Attesa fiduciosa da parte dei componenti del nuovo comitato allargato che ha fatto ricorso, dopo il decreto di sospensione della delibera per la fusione tra la BCC di San Calogero e la BCC di Maierato, “ritenuta la sussistenza dei presupposti (di cui all’art. 2378, terzo comma del Codice di procedura civile, in ragione della non manifesta infondatezza prima facie delle ragioni azionate dagli istanti e dell’urgenza insita nella fissazione della data del 24/07/2014 per la stipula dell’atto di fusione.” Si tratta, fatto molto raro – come rileva Vincenzo Calabria, uno dei promotori che ha attaccato duramente il Consiglio di amministrazione – per un decreto di sospensiva senza sentire la controparte, in quanto il fumus giuridico è fondato per il pericolo imminente. Le motivazioni della sospensione della delibera sono state formalizzate e depositate dal Presidente del tribunale di Catanzaro (prima sezione civile) dott. Antonella E.Rizzo, il 23 luglio fissando l’udienza per il primo agosto.

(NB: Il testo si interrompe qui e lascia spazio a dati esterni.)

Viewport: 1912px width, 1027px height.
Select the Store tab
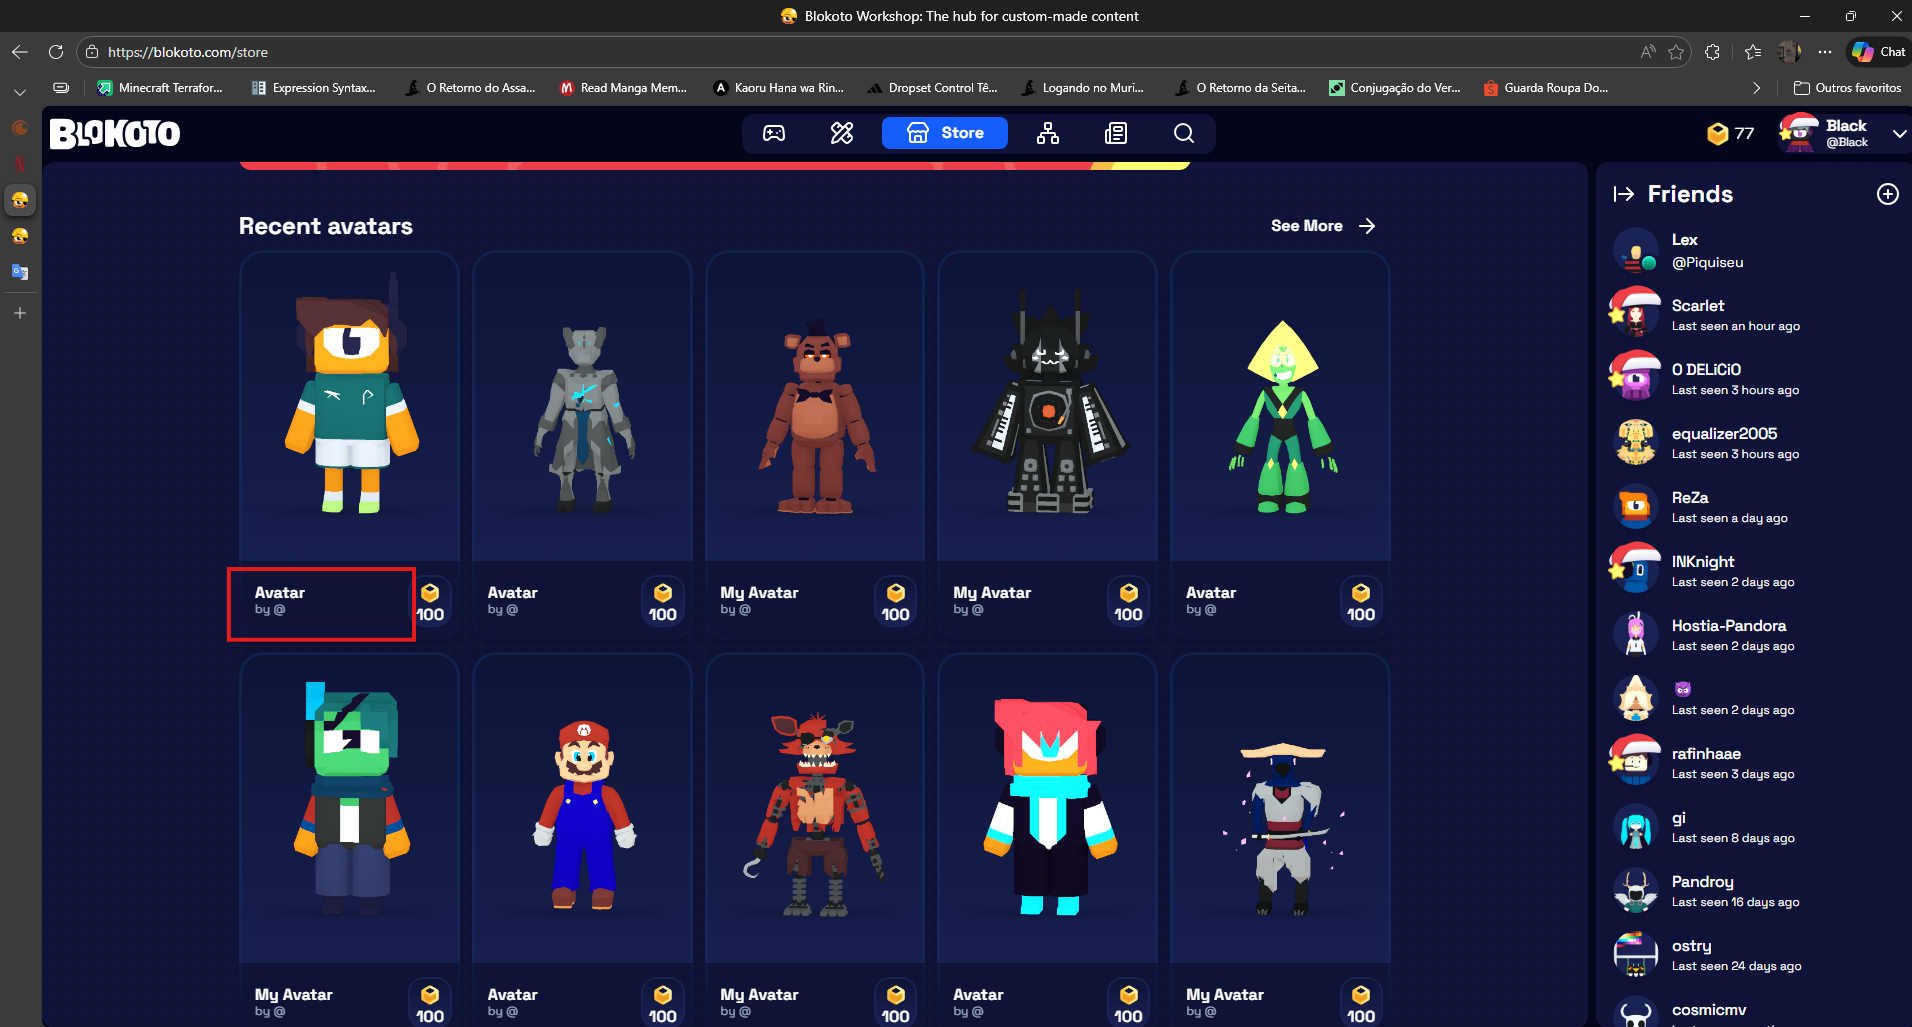coord(945,133)
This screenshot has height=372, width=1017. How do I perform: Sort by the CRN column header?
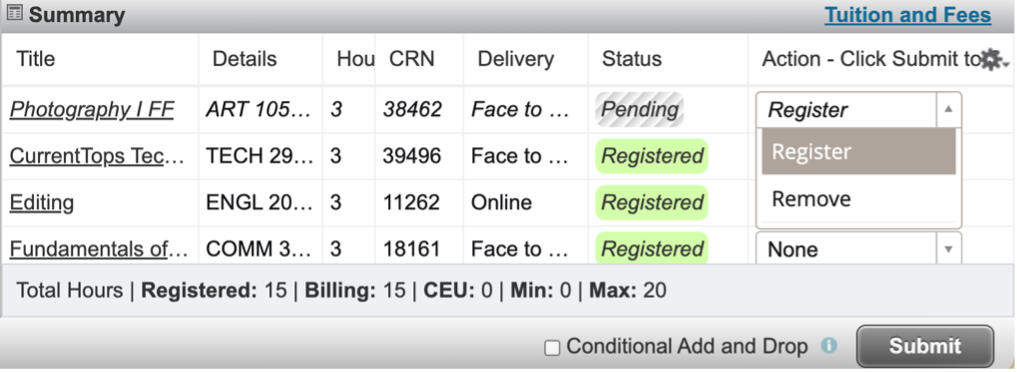[411, 59]
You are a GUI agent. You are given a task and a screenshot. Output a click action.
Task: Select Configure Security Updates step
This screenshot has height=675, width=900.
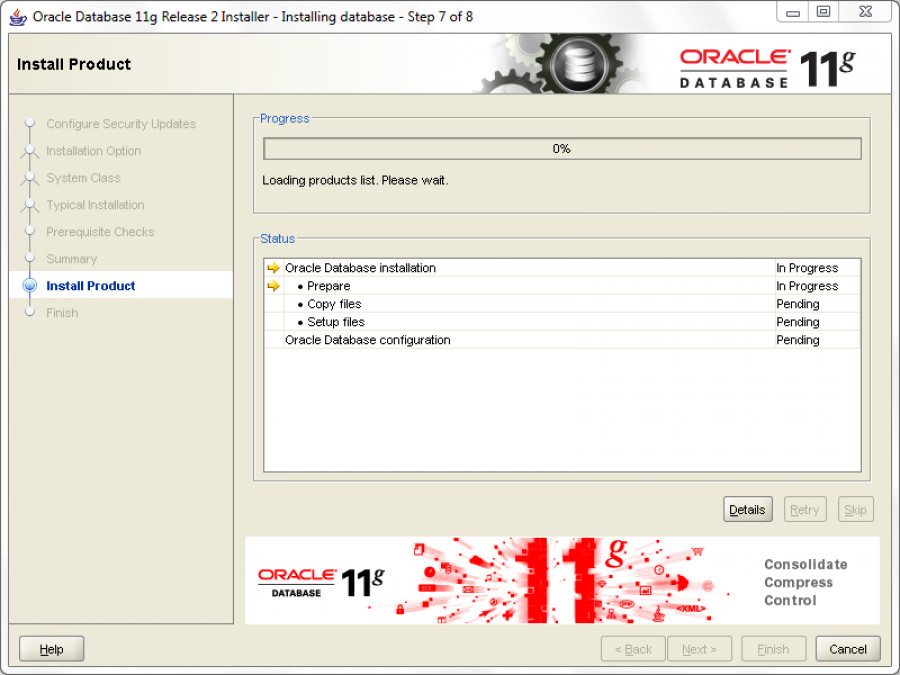120,124
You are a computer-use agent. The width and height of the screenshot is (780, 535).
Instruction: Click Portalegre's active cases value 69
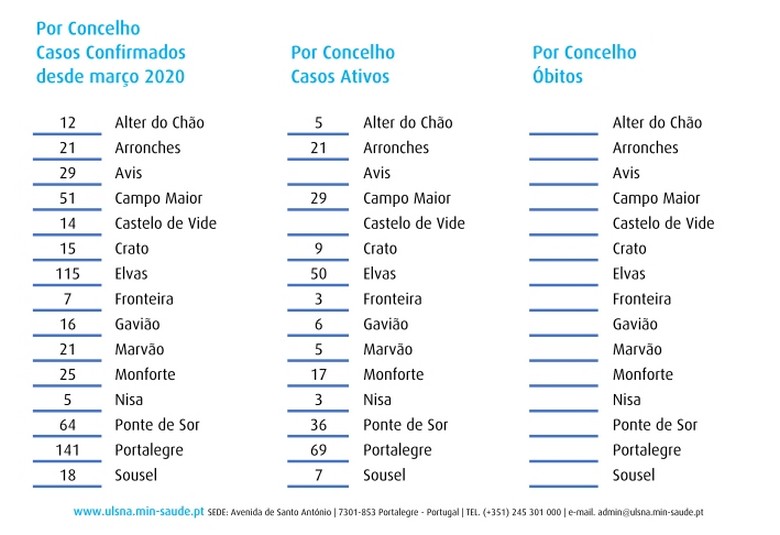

Il ricorso da parte di 117 soci della BCC di San Calogero contro la delibera dell’atto di fusione presa in seguito alla contestata assemblea del 22 giugno scorso, ha prodotto un primo importante risultato, per il nuovo comitato.  Il ricorso è stato inoltre notificato a tutte le parti interessate con l’atto di fusione (i componenti del futuro Consiglio di amministrazione, Collegio sindacale, Probiviri), ai notai Sapienza Comerci (San Calogero) e Giampiero Monteleone (Maierato) che hanno certificato la delibera di fusione, che alla Camera di Commercio.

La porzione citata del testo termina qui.